STOCK REDEMPTION AGREEMENT
THIS STOCK REDEMPTION AGREEMENT (hereinafter referred to as
"Agreement") is entered into this 1st day of July, 1996 by and between XXXXX
XXXX (hereinafter referred to as "Shareholder"), and DCT COMPONENT SYSTEMS,
INC., a Michigan corporation (hereinafter referred to as the "Corporation"), who
agree to the following:
Section 1. Stock Purchase. The Corporation may purchase all of the
Shareholder's stock at any time by giving written notice to the Shareholder.
Upon the Shareholder's: (i) death, or (ii) termination for any reason as an
employee of the Corporation ("Termination"), the Corporation shall promptly
purchase all of the shares of its stock held by the Shareholder.

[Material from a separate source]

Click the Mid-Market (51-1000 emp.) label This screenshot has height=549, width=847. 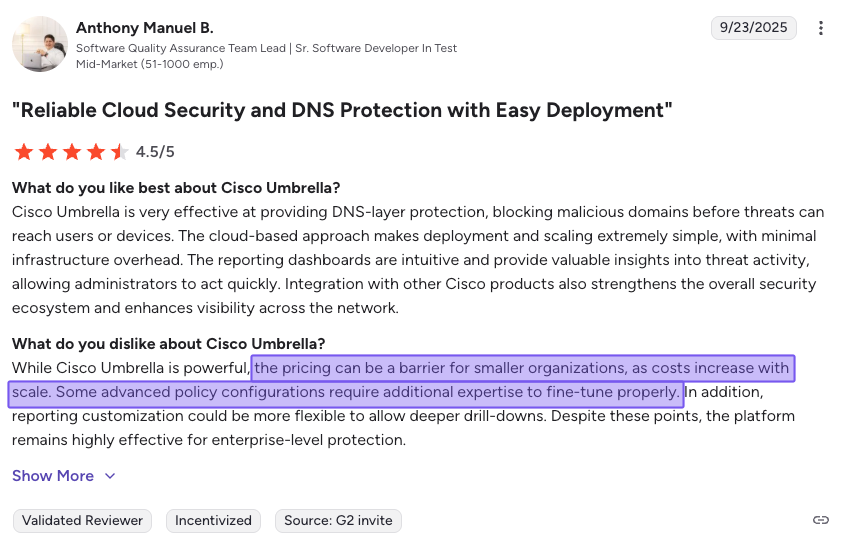click(x=149, y=64)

Section 2. Purchase Price. (a) The purchase price shall be net book
value per share at the end of the month preceding the date of Termination or
receipt of written notice by the Shareholder of the Corporation's intent to
purchase, as applicable, minus the net book value per share as of January 1,
1997. The accountant regularly retained by the Corporation shall determine the
net book value per share by applying the accounting principles consistently
followed in preparing the financial statements of the Corporation. This
determination of net book value per share shall be final and binding on all
persons.
(b) In measuring net book value of the Corporation to
determine the net book value per share, the net book value of the Corporation as
of January 1, 1997 and at the end of the month preceding date of the Termination
or receipt of written notice by the Shareholder of the Corporation's intent to
purchase, as applicable, shall be increased by the sum of any related party
debt, including but not limited to debt owing to the Corporation's shareholders
and/or DCT Companies, Inc. (including affiliates and subsidiaries), by the
Corporation and recorded on the books of the Corporation on the respective dates
used for purposes of determining the net book value of the Corporation and the
resulting net book value per share.
Section 3. Payment. The Corporation may pay the purchase price in one
lump sum or in five (5) equal annual installments. The lump sum or the first
installment shall be paid at the time of the delivery of the endorsed stock
certificates to the Corporation. Any remaining installments shall be evidenced
by an unsecured promissory note bearing interest at a fixed annual rate equal to
eight percent (8%). The note shall permit prepayment at any time without penalty
and shall provide for immediate payment of the balance due on default in payment
of principal and/or interest.
Section 4. Stock Transfer Restriction. (a) The Shareholder may not
transfer any shares of the Corporation's stock without the
prior written consent of the Corporation. This applies to any disposition or
encumbrance, whether voluntary, involuntary or by operation by law. Any transfer
in violation of this Agreement is void and will not be reflected on the
Corporation's books. Shares transferred with the consent of the Corporation
shall be held by the transferee subject to the provisions of this Agreement or
such other Agreement as the Corporation deems appropriate.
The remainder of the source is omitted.